Akhir di Awal

25 3 23
                                        

Lian tersenyum lebar begitu melihat sosok yang mengekori Dhaka ke luar kelas di jam pulang sekolah siang itu.

Mencegat ke duanya yang menjadi siswa terakhir yang keluar, dia langsung mengulurkan tangan.

"Hai, gue Lian. Berlian."

Kaget langsung ditodong begitu, pemuda berwajah oriental di hadapannya itu melirik Dhaka. Seolah bertanya apa Dhaka mengenalnya atau tidak.

Namun, Gavin Andhaka tak menangkap lirikannya. Dia malah mendecak kesal dan lelah karena tahu jelas apa tujuan Lian, sahabat sejak masa-popoknya itu.

"Ryoma."

Tak enak hati mengabaikan tangan Lian menggantung terlalu lama, pemuda tampan tadi yang memang merupakan murid baru di sana, dengan ragu akhirnya menyambut uluran tangan mungil itu.

"Hah, Rhoma?"

"Ryoma."

"Oh... Rama."

Dih, budeg beneran, lo?
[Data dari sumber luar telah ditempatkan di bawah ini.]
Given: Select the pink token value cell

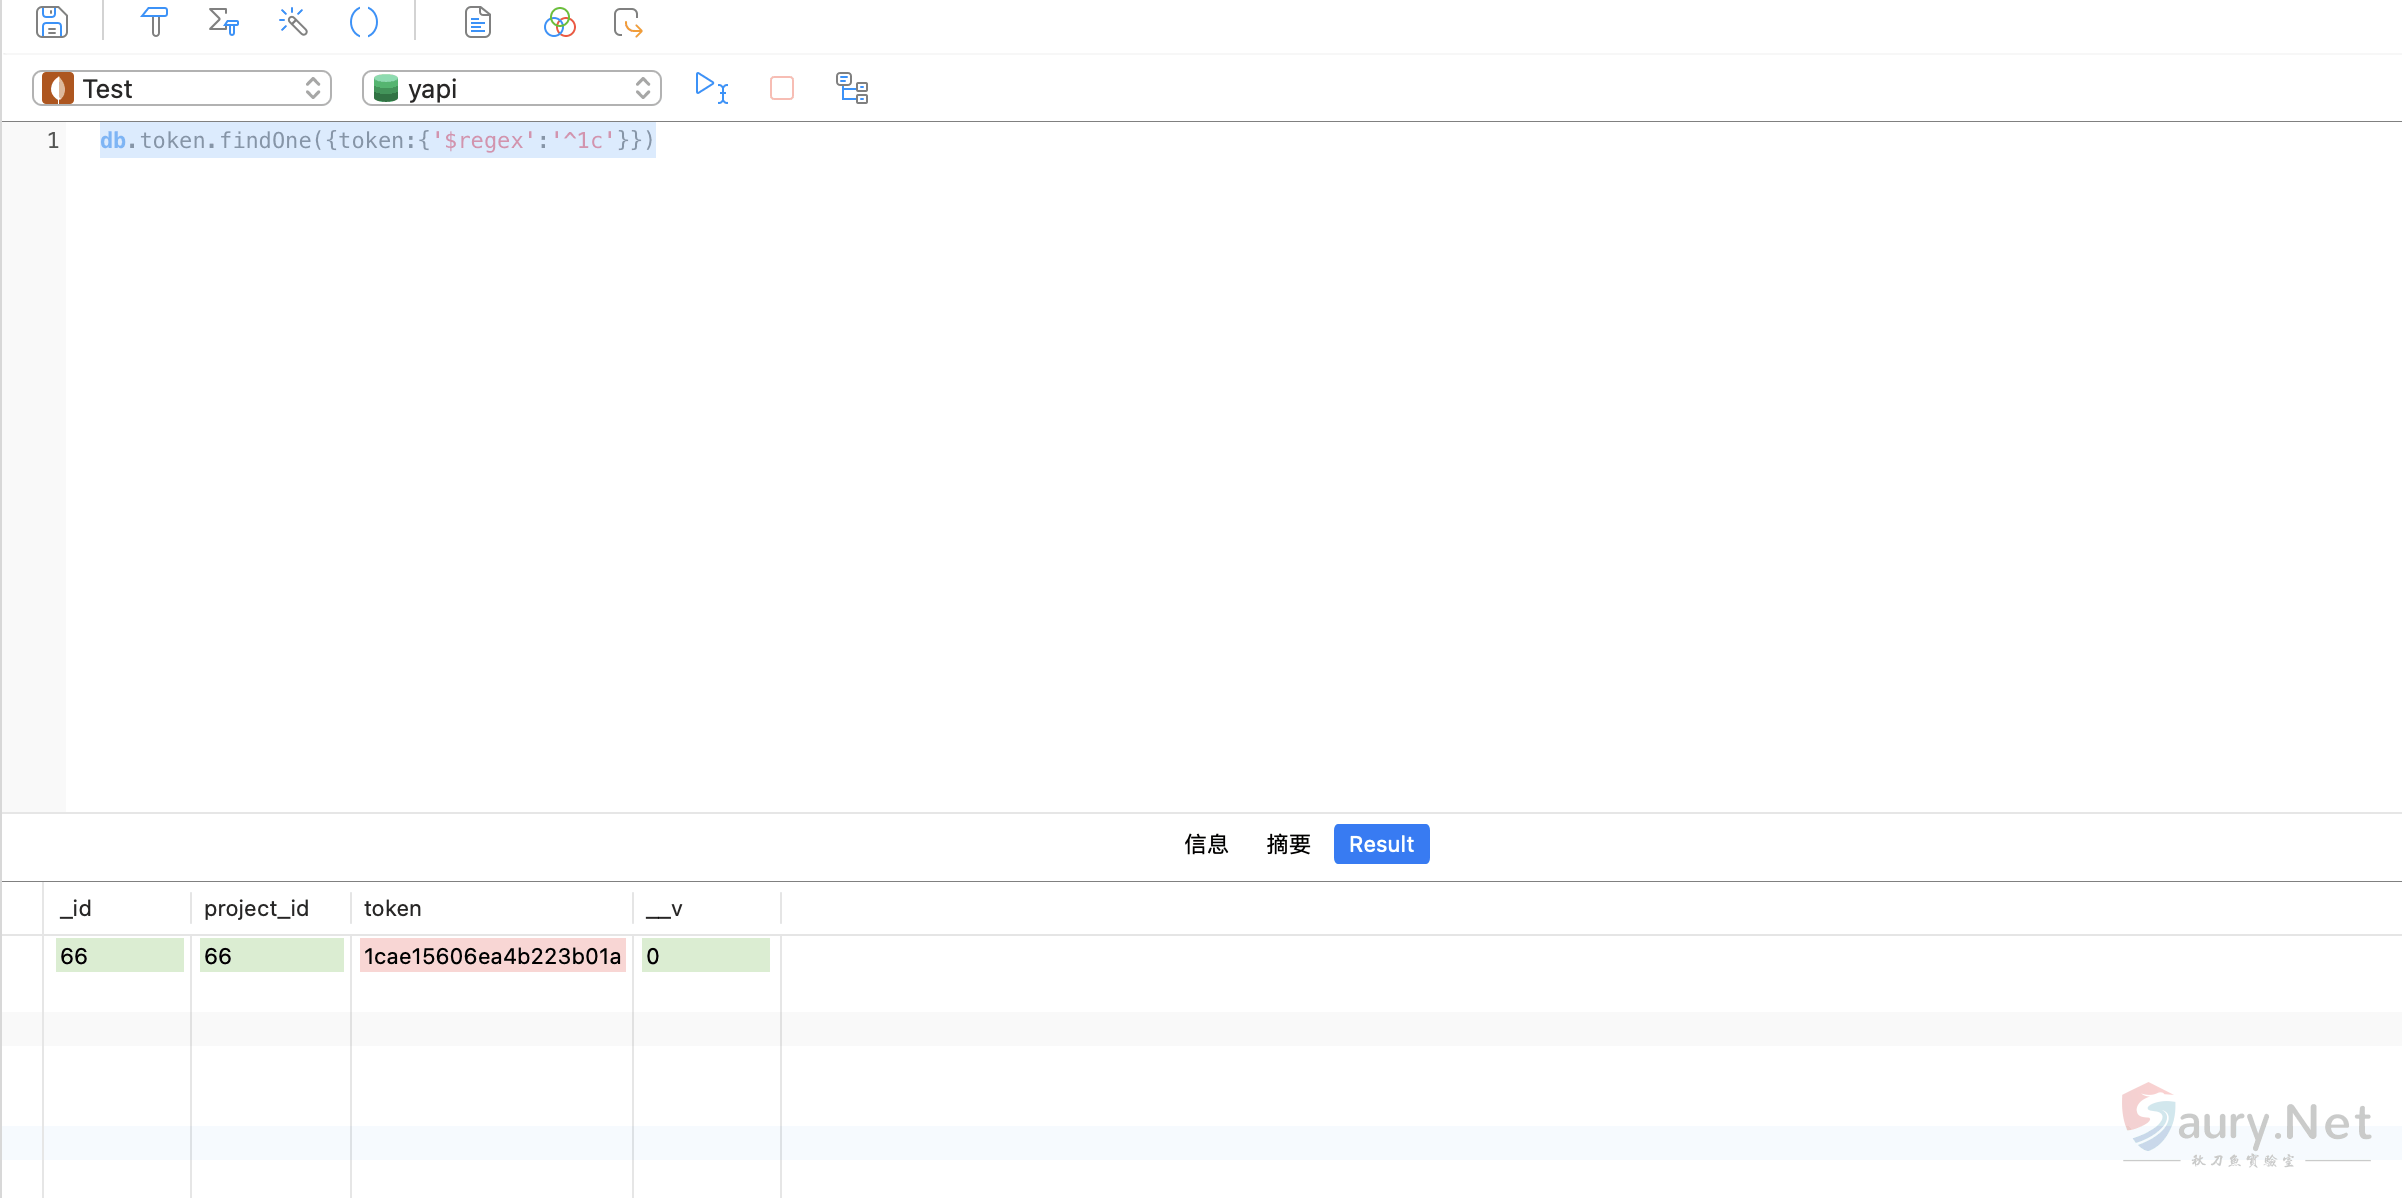Looking at the screenshot, I should pos(492,956).
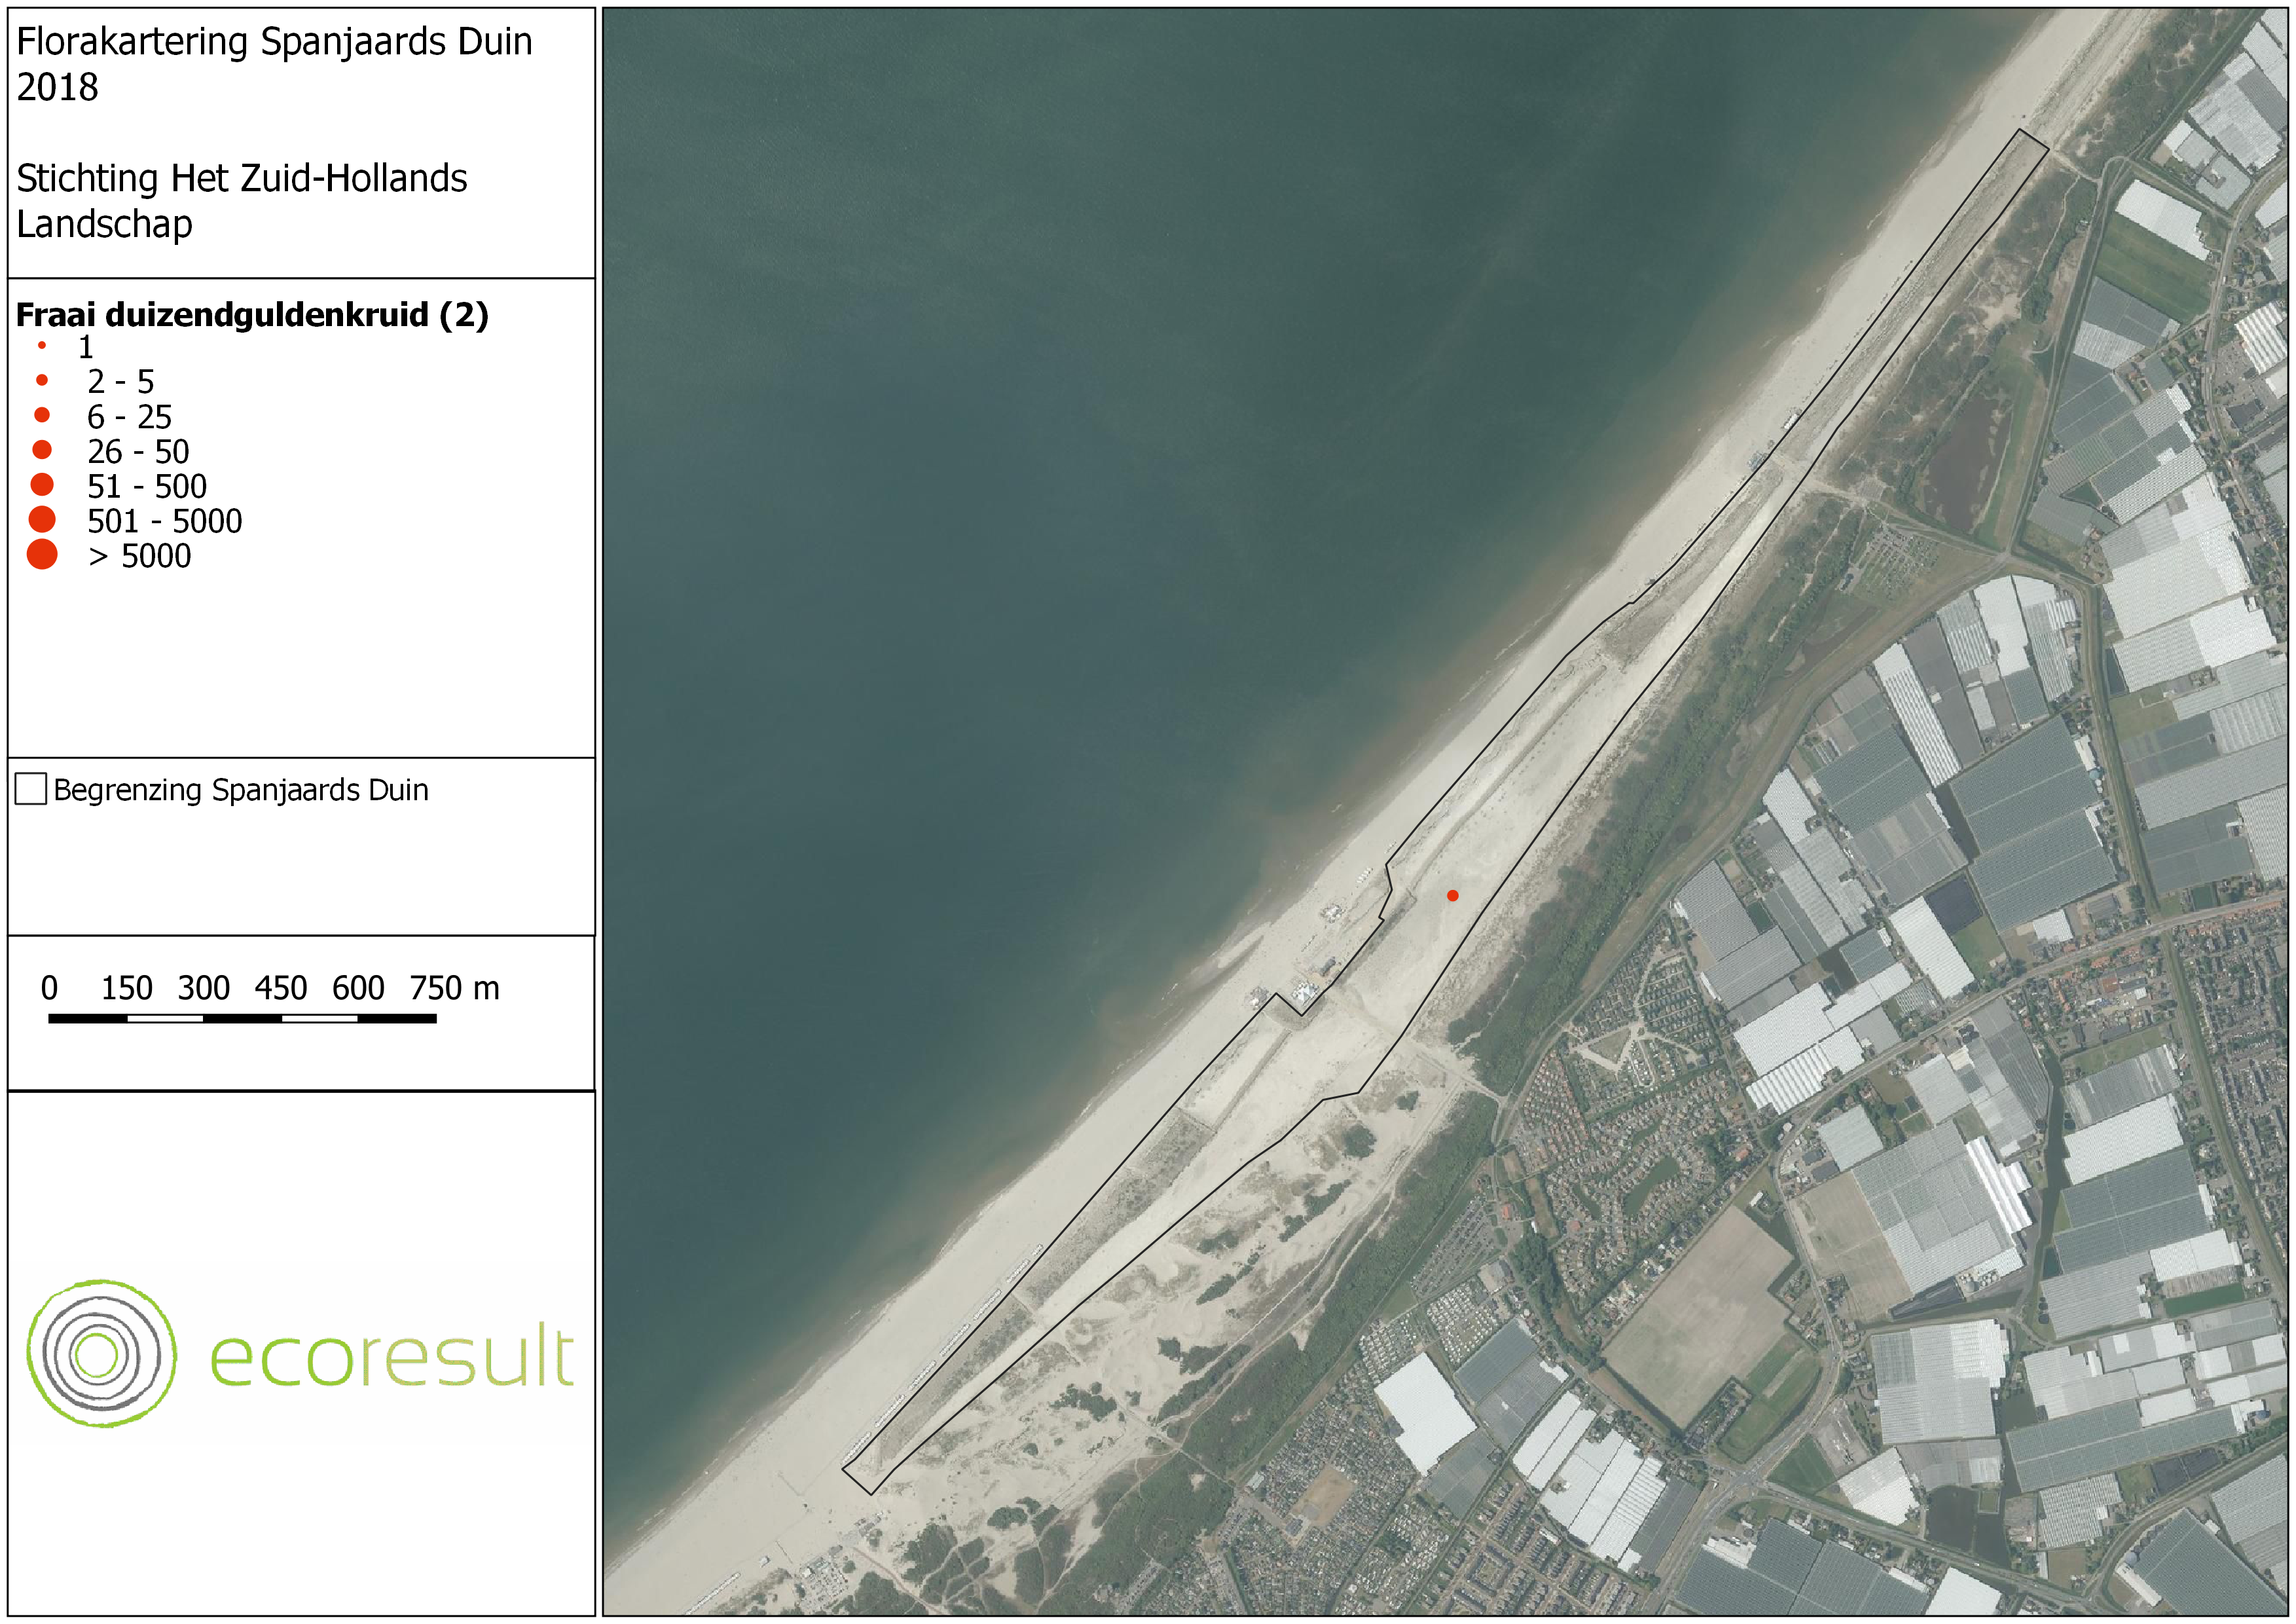
Task: Click the legend dot for 2 - 5
Action: 42,380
Dhaka memutar bola matanya malas. Sebenarnya gatal sekali ingin melempar Lian ke lantai bawah.

"Ryo-ma, Lian," ulang si pemilik nama penuh kesabaran.

"Ih nama lo susah banget deh. Gue panggil sayang aja lah." Lian menyahut tak tahu malu.

Tuh kan, si anjir. Emang modus ini cacing satu, batin Dhaka. Menepuk jidat saking lelahnya dengan sifat centil makhluk yang sialnya dia sayang itu.

Ryoma membelalakkan mata, terkejut dan takut. Dia baru berniat menarik tangannya, namun Dhaka lebih dulu memisahkan tangan keduanya dengan wajah kesal.

"Jangan digangguin, anjir. Dia di sini belom ada sehari. Bisa-bisa besok langsung pindah lagi gara-gara takut sama lo."

"Aku cantik banget begini masak bikin takut. Ya kan?" Tak melirik eksistensi Dhaka sedikitpun, Lian enggan melepas tatapan dan senyum lebarnya dari Ryoma yang sudah berkeringat dingin.

Ya bagaimana bisa dia berpaling jika di sekolah mereka akhirnya muncul sosok tipe idaman yang sudah lama dia cari untuk jadi cinta monyetnya.

Tapi kalau yang muncul bentuknya seperti Ryoma, Lian harap sih jangka yang lebih panjang dari sekedar romansa kisah sekolah yang hanya berguna untuk memenuhi buku hariannya.

"Eh abis ini mau ke mana? Mau gue ajak ja... Eh? EEEHHHH????"

Berlian Ardana belum sempat menyelesaikan kalimatnya pada Ryoma ketika kerah seragamnya tiba-tiba ditarik dari belakang dan merasakan tubuhnya ditarik menjauh dari Dhaka dan Ryoma yang hanya menatapnya. Membelah lalu-lalang para murid di koridor lantai dua tersebut.

"SAYAAANG!!!" Lian mengulurkan satu tangannya dramatis, meminta pertolongan.

Tapi Ryoma hanya menatapnya bingung, namun diam-diam juga merasa lega karena terselamatkan.

"GAVEEEENNNN!!!!"

Dhaka justru langsung merangkul Ryoma. Mengambil arah berlawanan dan melangkah jauh seolah tak melihat dan mendengar apapun. Jelas tak berniat memberikan pertolongan.

"ADUH INI APA SIH TARIK-TARIK KERAH? EMANG GUE KUCING KUMAL???" Tubuh Lian berontak, akhirnya mengamuk setelah melihat Dhaka dan Ryoma menghilang di ujung tangga koridor.

Mereka berhenti dan saling berdiri berhadapan dengan ekspresi yang jauh berbeda.

Lian tak usah dijelaskan sekesal apa. Sedangkan sosok di hadapannya hanya berekspresi datar tanpa rasa bersalah.

Sejujurnya, Lian sudah tahu siapa pelaku yang menggagalkan acara perkenalannya dengan Si Tampan Ryoma barusan.

Jika hanya Gavin Andhaka yang suka menarik rambut kuncir kudanya, maka pemuda ini satu-satunya yang hobi sekali menarik kerah seragam Lian.